Opinião
Vejam o morto ao vivo
Michael Jackson e Roy Orbison tendo tido pouco em comum quando vivos acabaram por ter destinos semelhantes depois de mortos: a cultura pop insiste em desenterrar os seus cadáveres. É a velha máxima do "showbiz", enquanto há lucro, há vida.
"Um espetáculo muito vivo de um artista muito morto", esta não era mas poderia ser a frase promocional ideal para vender o "show" do cantor Roy Orbison que assisti há alguns meses em Los Angeles.
Roy morreu em 1988 no auge de uma segunda vida artística. Estrela nos anos 50 e 60, estava relegado a um certo ostracismo quando Hollywood começou a prestar atenção no seu repertório e o promoveu em filmes (um deles, um verdadeiro clássico, "Blue Velvet", de David Lynch).

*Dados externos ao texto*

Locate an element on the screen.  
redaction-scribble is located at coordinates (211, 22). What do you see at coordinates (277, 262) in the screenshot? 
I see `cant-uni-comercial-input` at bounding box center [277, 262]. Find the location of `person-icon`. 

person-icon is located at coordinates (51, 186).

Mas em 1988, o coração do bom Roy não resistiu e parou. Uma ironia: ele já cá não estava quando o filme "Pretty Woman" elevou uma das suas canções a "hit" planetário. Roy era um defunto quando mais se destacou.
Daí que, ao saber de uma apresentação com um Roy Orbison holográfico, fiquei animado em ir. Só quando já estava sentado na plateia reparei na bizarria daquilo.

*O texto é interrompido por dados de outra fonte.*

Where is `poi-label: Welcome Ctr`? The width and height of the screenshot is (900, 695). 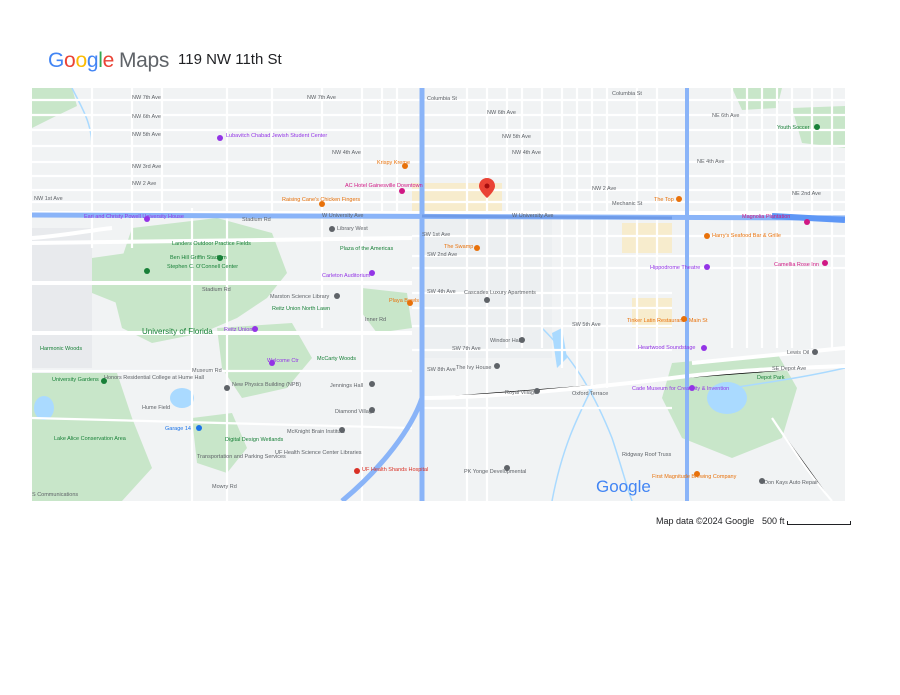 poi-label: Welcome Ctr is located at coordinates (283, 361).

A sessão decorreu com pompa e circunstância. Havia uma verdadeira orquestra no palco (todos afinados e a tocar com muita energia). Orbison surgia e desaparecia como acontece nos filmes em que há teletransporte.

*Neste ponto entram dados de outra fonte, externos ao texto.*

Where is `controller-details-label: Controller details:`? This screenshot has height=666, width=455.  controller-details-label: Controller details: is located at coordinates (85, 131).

Uma, duas, cinco, oito músicas depois e o espanto provocado pela coisa foi-se diluindo e transformando-se em tédio. Não sei se havia alguma grande surpresa mais para o final. Não cheguei até lá. Ao menos um terço da audiência teve a mesma reação. Músico morto não se magoa com público fujão.
Tinha já esquecido dessa experiência quando surgiu "Leaving Neverland". Assim como Orbison foi ressuscitado sem sua permissão, o documentário da HBO traz--nos de volta Michael Jackson. E esse reaparecimento não é bom.
Acho que não passei dos vinte minutos de "Leaving Neverland". Sim, acredito na versão dos rapazes abusados. Sim, acredito que Michael Jackson não batia bem da cabeça e que em algum momento da vida se tornou pedófilo. Não, não preciso ver 236 minutos de depoimentos sobre o tema.
"Leaving Neverland" é tão cru a expor os pormenores das torpes ações sofridas pelos depoentes, com a cumplicidade das suas famílias, que provoca náuseas. Trata-se de uma representação quase que holográfica, são descrições tão cruas que é impossível não se sentir como se estivéssemos lá. E o pior é que, de certa maneira, estávamos. Quem viveu os anos 80 e 90 não tem como dizer que nunca desconfiou de nada.
Michael Jackson e Roy Orbison tendo tido pouco em comum quando vivos acabaram por ter destinos semelhantes depois de mortos: a cultura pop insiste em desenterrar os seus cadáveres. É a velha máxima do "showbiz", enquanto há lucro, há vida.
Ou como diria o meu Tio Olavo: "Ressuscitar dos mortos é fácil. Em tempos de redes sociais, quero ver é ressuscitar dos vivos."